• **WHAT THIS TASK INVOLVES**
Look through the records and copy each line with the string "will" in it.

• **DATA SUPPLIED**

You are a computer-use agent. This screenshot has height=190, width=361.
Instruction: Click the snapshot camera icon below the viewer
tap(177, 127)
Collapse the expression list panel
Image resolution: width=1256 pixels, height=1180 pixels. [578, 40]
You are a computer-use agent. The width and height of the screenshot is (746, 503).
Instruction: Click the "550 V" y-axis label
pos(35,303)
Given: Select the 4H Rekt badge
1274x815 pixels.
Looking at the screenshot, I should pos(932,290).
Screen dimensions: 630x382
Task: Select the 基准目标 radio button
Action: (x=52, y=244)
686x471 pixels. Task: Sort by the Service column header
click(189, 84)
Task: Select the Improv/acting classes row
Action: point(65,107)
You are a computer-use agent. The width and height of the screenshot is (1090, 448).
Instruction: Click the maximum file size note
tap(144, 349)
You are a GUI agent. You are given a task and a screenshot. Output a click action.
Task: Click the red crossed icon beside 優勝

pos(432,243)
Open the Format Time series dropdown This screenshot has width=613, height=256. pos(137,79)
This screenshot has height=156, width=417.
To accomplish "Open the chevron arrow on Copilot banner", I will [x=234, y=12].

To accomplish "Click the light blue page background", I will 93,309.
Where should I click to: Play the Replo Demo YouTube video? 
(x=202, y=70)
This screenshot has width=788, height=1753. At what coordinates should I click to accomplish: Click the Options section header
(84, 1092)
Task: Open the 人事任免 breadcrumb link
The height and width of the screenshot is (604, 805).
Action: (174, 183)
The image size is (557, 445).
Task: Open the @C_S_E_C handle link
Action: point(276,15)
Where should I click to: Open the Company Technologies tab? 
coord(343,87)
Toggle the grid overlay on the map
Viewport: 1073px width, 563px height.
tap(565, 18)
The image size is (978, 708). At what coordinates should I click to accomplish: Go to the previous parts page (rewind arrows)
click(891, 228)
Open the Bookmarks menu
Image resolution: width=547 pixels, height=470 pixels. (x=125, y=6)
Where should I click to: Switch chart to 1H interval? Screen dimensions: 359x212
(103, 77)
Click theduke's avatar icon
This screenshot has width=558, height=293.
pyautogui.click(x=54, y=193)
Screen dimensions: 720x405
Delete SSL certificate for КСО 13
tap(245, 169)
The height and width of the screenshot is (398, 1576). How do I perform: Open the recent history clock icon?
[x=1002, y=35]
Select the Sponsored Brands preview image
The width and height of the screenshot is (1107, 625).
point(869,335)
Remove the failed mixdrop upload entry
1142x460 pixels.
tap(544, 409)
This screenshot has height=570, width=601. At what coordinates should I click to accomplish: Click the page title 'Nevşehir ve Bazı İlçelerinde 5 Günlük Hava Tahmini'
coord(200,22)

• **EXERCISE RESULT**
To accomplish "Open the chevron arrow on Copilot banner", I will [x=234, y=12].
To accomplish "Click the light blue page background", I will 93,309.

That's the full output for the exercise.